Curso e prova na renovação da CNH: como será, e crítica.


Atualização (18/03): como eu expliquei o mínimo aqui, esta resolução, que trazia ainda outras más alterações, será revogada amanhã, antes mesmo de sua vigência.

Talvez no meio desta semana, você já tenha visto algo sobre uma nova obrigatoriedade em refazer curso e prova ao renovar a Carteira Nacional de Habilitação (CNH). Caso contrário, ou se não se aprofundou, vamos falar disso aqui.

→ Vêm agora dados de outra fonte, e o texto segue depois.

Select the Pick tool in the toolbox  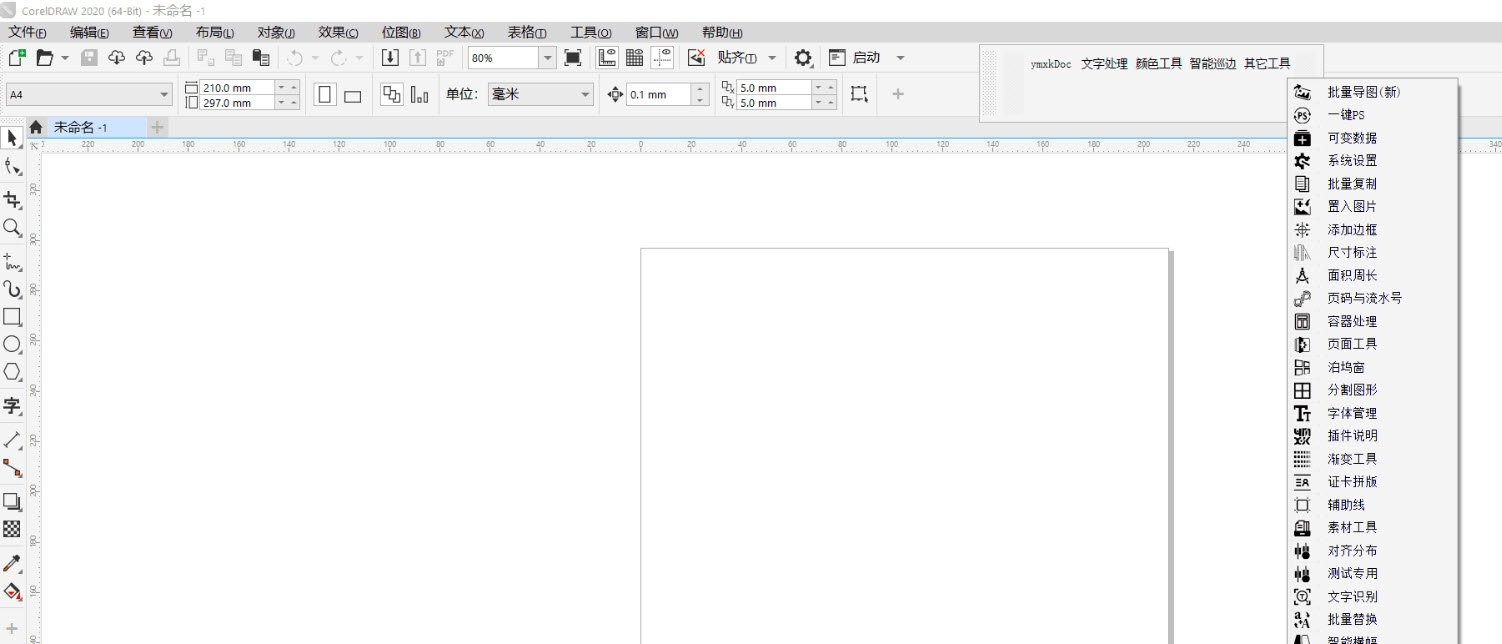tap(13, 138)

Na última quarta-feira, dia 14 de março, foi publicada uma nova resolução pelo Conselho Nacional de Trânsito (Contran). Esta é a de número 726/18. Determinando que, a partir de junho, então, quando passará (ou passaria) a valer, o motorista que for renovar seu documento, terá que, além de passar pelos exames comuns de aptidão, também fazer um curso teórico (de 10 horas/aula, podendo fazer no máximo 5 por dia) e ao final deste, uma prova. Se não passar nesta, poderá refazê-la em 5 dias e, novamente sendo reprovado, terá que refazer o curso.

A resolução se baseia no Código de Trânsito Brasileiro, e a motivação, segundo o Denatran, é atualizar o conhecimento dos condutores sobre o trânsito, que se modifica constantemente.

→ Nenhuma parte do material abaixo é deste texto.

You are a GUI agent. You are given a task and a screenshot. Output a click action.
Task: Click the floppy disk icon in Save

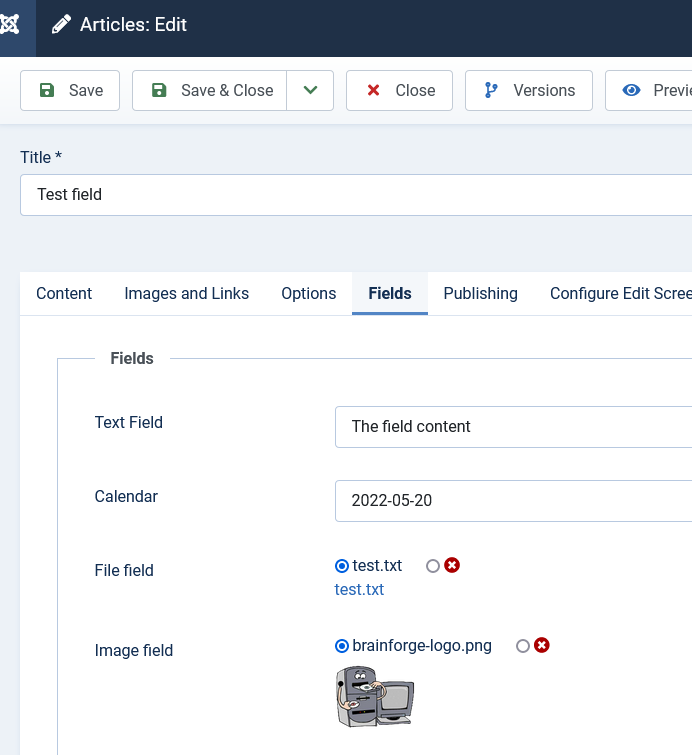tap(47, 90)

Passada essa parte objetiva do texto... Ah, tenha dó, né? Como se houvessem muitas inovações e, mesmo que houvessem, não pudéssemos aprender na prática. Como se tivéssemos que fazer um curso a cada vez que houvesse alteração de alguma norma. O processo de habilitação só se complica mais a cada ano, e nenhuma medida é efetiva na melhoria dos motoristas e motociclistas. Já bati muito nessa tecla, aqui e aqui (e poderia falar muito mais). O verdadeiro interesse por trás dessas medidas... enfim... vocês sabem perfeitamente qual é. Cadê a moralidade, Estado?

A propósito, deixem eu conversar um pouquinho sobre Direito (que é a minha formação) com vocês, sobre este caso. Mas sem muita chatice, viu? Vou tentar simplificar o máximo possível.

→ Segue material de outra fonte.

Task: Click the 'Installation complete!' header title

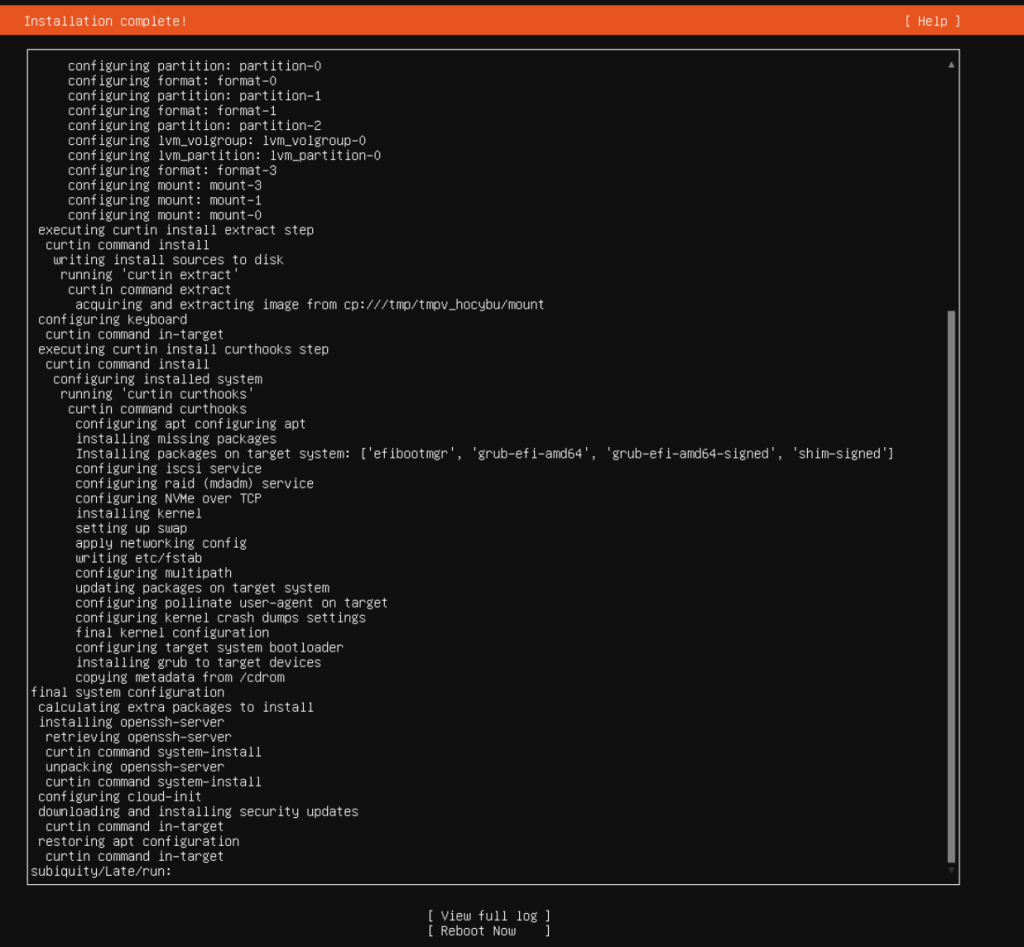Action: click(x=105, y=21)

Vamos falar um pouco sobre Direito Administrativo, e os princípios que regem (ou pelo menos deveriam) os atos da Administração Pública e seus agentes? Vamos: legalidade, impessoalidade, moralidade, publicidade e eficiência. Isso só para citar apenas os previstos na Constituição Federal de 1988. Fora os doutrinários, que também são válidos.

Eu vou ser bonzinho com quem cria essas aberrações jurídicas, e falar só como o primeiro princípio já foi violado (embora já tenha deixado outro meio implícito).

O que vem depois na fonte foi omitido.